There is good news here, very good news, but there is also bad news. The NYT broke this story of Bush's express violations of FISA in 2005, as the story states. (FISA, by the way, has always had retroactive approval provisions for the government to use, so the argument that by-passing FISA was necessary was always a lie). But the Times sat on that story for a year. Had it been released in October 2004, when they first had the story, the 2004 "re-election" of Bush would have been thrown into even further doubt.

Further, the felonious warrantless surveillance began NOT after 9/11 as today’s Times story incorrectly states. It began in February 2001; just weeks after Bush took office. As former CIA analyst Ray McGovern has revealed:

"[S]even months before the threat of terrorism got President George W. Bush's attention (despite the best efforts of then-counterterrorism chief Richard Clarke to install it on everyone’s screen-saver, so to speak), the administration instructed NSA to suborn American telecommunications companies to spy illegally on Americans.

"The general counsel of Qwest Communications advised management that what NSA was suggesting was illegal. And to his credit, the head of the company at that time stuck to a firm 'No,' unless some way were found to perform legally what NSA wanted done.

"Qwest’s rivals, though, took their cue from the White House, and adopted a flexible attitude toward the law—and got the business."

This latest Times story leads by stating that "A federal judge ruled Wednesday that the National Security Agency’s program of surveillance without warrants was illegal, rejecting the Obama administration’s effort to keep shrouded in secrecy one of the most disputed counterterrorism policies of former President George W. Bush." In putting it this way, the Times is accepting Bush's and Obama's claims that these are "counterterrorism" policies. Their spying is not a counter-terrorism policy. If it were, why did Bush begin illegally and secretly tapping all Americans' phone calls and email in 2/01, long before 9/11?

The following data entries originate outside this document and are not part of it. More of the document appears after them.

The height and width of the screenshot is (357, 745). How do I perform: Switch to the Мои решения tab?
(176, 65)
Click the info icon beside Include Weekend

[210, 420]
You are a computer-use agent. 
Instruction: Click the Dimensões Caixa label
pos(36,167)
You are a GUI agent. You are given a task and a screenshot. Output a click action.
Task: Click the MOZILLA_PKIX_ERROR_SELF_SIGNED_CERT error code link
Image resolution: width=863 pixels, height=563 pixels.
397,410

By framing this dispute as one of "counterterrorism" v. civil liberties, the Times gives grist for argument to the government's outrageous infringements of citizens' rights to privacy and to be left alone by Big Brother.  The government's spying, for those who say, "I don't have anything to hide," means that members of Congress and Judges are also being spied upon.

How willing, do you think, would your public officials be to contest these violations (or any other) when they know that the White House or some other government arm could out them or fabricate charges against them? What then becomes of your vaunted "separation of powers?" What then becomes of freedom from government tyranny?

 The evidence is all around of us of just how far the government will go. See, most incredibly, the Enemy Belligerents Act introduced by McCain and Lieberman. It has also been introduced in the House by a Democrat, no doubt as an act of the “bipartisanship” that has so marked both Obama’s administration and the Democrats’ spirit of “me-too” under Bush’s illegitimate reign.

 This act would give the president the power to have the military arrest and indefinitely detain any American or non-American, without recourse to habeas corpus, who is accused of being a "terrorist." And this has not even been covered by the Times or any other mainstream media source. The watchdogs are sleeping. Will the people wake from their induced slumber? Some are and have been awake. Some more are beginning to wake. But many more must do so. As I have written elsewhere, it is going to take leadership from among the people to make this happen. 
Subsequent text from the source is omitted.